(Excerpt provided begins)

Examples
All examples live in the examples/ folder. Run any of them with cargo run --example <name>.
Basic Spiders
quotes.rs — minimal spider
Scrapes all quotes from quotes.toscrape.com, following pagination. The simplest possible kumo spider — CSS selectors and JsonlStore.
books.rs — rate limiting + retry
Scrapes all 1000 books from books.toscrape.com across 50 pages. Demonstrates RateLimiter, exponential retry, allowed_domains, max_depth, and JsonStore.
books_derive.rs — #[derive(Extract)]
Same as books.rs but uses #[derive(Extract)] with field annotations instead of manual CSS selectors.
multi_spider.rs — multiple spiders
Runs two independent spiders (quotes + books) concurrently in a single engine using .add_spider() / .run_all().
Selectors
selectors.rs — CSS, regex, JSONPath
Demonstrates CSS, regex, and JSONPath selectors against local HTML and JSON — no network required.

(Excerpt provided ends)

■ **Exercise instructions**: Return everything in the kumo examples page above from "Basic Spiders" down to "manual CSS selectors.", copied word for word.

(Data begins)

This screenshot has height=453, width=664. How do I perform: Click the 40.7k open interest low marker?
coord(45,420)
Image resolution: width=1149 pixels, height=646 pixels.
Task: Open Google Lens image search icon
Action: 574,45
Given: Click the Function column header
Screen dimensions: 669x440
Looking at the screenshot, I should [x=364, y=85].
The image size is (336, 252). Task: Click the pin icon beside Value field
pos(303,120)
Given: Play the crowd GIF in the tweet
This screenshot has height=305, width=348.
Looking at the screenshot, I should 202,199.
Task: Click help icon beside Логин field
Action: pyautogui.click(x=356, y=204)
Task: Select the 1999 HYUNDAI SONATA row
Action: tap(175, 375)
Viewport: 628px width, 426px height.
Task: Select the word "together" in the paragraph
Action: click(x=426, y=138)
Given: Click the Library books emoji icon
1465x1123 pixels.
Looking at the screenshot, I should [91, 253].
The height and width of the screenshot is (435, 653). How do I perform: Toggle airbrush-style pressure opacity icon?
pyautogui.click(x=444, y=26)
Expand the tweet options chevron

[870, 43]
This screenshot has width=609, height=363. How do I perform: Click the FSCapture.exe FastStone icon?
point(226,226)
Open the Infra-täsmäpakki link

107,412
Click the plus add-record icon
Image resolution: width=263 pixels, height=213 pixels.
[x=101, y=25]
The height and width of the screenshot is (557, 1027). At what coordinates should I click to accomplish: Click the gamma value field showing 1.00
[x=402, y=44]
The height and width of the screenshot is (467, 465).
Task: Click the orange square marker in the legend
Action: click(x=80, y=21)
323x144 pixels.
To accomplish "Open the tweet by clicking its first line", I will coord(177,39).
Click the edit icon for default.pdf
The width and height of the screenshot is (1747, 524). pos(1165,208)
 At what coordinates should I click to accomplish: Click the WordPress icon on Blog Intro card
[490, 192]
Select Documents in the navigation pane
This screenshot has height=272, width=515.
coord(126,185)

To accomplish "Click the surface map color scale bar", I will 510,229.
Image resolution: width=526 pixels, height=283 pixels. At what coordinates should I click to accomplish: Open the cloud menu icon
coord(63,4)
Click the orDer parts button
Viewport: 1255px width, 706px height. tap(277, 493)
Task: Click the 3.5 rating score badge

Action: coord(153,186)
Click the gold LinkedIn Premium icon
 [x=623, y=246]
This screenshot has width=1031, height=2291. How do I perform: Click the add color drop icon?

(Data ends)

■ **Response below**:
Basic Spiders
quotes.rs — minimal spider
Scrapes all quotes from quotes.toscrape.com, following pagination. The simplest possible kumo spider — CSS selectors and JsonlStore.
books.rs — rate limiting + retry
Scrapes all 1000 books from books.toscrape.com across 50 pages. Demonstrates RateLimiter, exponential retry, allowed_domains, max_depth, and JsonStore.
books_derive.rs — #[derive(Extract)]
Same as books.rs but uses #[derive(Extract)] with field annotations instead of manual CSS selectors.